I have just started at the BF group and am going tomorrow. I'll discuss it there and hopefully get some more ideas. Perhaps I should persevere with the lying down position.
I'm aware that 2 weeks is no time at all really, so I will keep trying for a little longer. Expressed 4oz today so will do more of this for the odd feed when I'm on my knees and DP can take over.
MsElisaDay, that's quite a catalogue of problems you had there. I know for a fact that if I'd had issues like this I'd have already given up, so more power to your elbow for persevering!! Your post has given me some heart too that it may get better.
I guess I need to take it one day at a time, and reassess regularly. Thanks again everyone.

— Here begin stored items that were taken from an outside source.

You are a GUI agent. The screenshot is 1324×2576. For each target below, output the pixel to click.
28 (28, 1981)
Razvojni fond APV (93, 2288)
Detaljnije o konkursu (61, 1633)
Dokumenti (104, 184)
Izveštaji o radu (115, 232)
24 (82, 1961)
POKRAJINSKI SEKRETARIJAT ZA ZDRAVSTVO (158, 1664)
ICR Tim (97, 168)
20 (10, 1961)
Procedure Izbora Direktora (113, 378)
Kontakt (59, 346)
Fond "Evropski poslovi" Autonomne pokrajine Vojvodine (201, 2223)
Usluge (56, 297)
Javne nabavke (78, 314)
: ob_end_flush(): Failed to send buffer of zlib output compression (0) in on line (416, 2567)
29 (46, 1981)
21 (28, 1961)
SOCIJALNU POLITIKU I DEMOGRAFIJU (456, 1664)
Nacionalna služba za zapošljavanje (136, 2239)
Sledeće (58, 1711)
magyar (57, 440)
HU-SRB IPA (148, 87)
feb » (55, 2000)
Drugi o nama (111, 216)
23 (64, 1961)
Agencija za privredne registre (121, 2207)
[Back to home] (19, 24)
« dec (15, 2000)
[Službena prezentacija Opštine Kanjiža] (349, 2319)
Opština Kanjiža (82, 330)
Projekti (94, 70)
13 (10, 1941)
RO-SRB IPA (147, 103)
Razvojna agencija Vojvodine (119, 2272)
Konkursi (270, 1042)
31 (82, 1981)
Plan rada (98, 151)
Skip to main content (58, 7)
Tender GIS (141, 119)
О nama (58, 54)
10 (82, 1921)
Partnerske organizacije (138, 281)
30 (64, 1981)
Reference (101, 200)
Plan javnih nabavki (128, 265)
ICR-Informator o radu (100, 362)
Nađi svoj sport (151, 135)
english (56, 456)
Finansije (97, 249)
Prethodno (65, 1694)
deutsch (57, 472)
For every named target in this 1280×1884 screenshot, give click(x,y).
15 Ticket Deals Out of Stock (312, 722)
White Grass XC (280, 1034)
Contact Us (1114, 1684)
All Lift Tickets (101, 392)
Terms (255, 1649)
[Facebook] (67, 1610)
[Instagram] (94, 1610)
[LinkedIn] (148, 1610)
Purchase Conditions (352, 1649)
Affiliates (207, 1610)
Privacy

have you tried holding her sort of upright, straddled across your knee and latched onto opposite breast? not sure what that "hold" iscalled but it worked for me. I hated breastfeeding with my second until about 6 weeks when it suddenly got easier,I was literally taking it one day at a time and amazed myself by continuing until 4 months. I found combination feeding really helped me.
I would also just like to say please stop gradually if you do decide to stop ad I stopped . quite suddenly and it really made me very depressed, a horrible, horrible time.
Update: DD is 3 weeks old today and things are worse, if anything. My nipples are red raw, I know she's a lazy latcher and am trying to improve this but it's not easy. I still hate every feed, despite trying all of the kind advice above. I am a very organised person and the unpredictability is doing my mental health no favours, and neither is the crushing guilt I feel that I'm already considering giving up. I also have 2 dogs to see to and I feel terribly guilty that these, my babies for over 10 years, are not getting the exercise they need because I'm feeding every sodding 5 minutes. Oh God I hate it all so much.I just want a bit of pattern to my life again. Not even sure why I'm posting this, I have no idea what I want to achieve
Poor you, stow. I think organised people do find the unpredictability (of babies in general, not just bf) very hard. I used to be an organised person myself, though 3DC later, am less so in some ways.
I found bf very hard with DC1 for the first 6 weeks, and then it suddenly got massively better. For that first 6 weeks, I didn't even take it one day at a time, more one feed at a time. Took paracetamol to help with the pain, and slathered on Lansinoh to help with the rawness. It took a month or so before I could get the lying down position to work.
However, now I have bf for nearly 4 years in total (across 3DC) and though I am keen to give up soon, I am pleased with having done it. After that initial difficult period with DC1, it really was unbelievably easy. I understand what you mean about the dogs - I find it a bit frustrating when DD wants a feed and I need to be getting other things done. But I realise now that the few months/years when this disruption occurs is actually very short in the whole scheme of things. You get the time back, though it doesn't feel like it now.
Anyway, whatever you decide to do, good luck.
The positioning definitely will get better/easier as she gets bigger.
If she's a "lazy" latcher has she been checked for tongue and lip tie - by someone who really knows what they're looking for (a good rule of thumb is if they look blank when you mention "lip tie", they probably don't know about different types of tongue tie) - this is fairly common and can cause big problems with latching and pain on feeding.
Have you tried feeding lying down with both of you lying on your sides? Not practical for out and about but a godsend at home.
Sorry to hear you're having a hard time
It sounds very wearing. How was the BF group?
I'm not sure how to say this, but if I might gently suggest that you try to let go of the idea of predictability for the next little while. Some kind of a pattern will emerge, but your dd is so little yet.
Is there anyone who can help with giving the dogs a good run?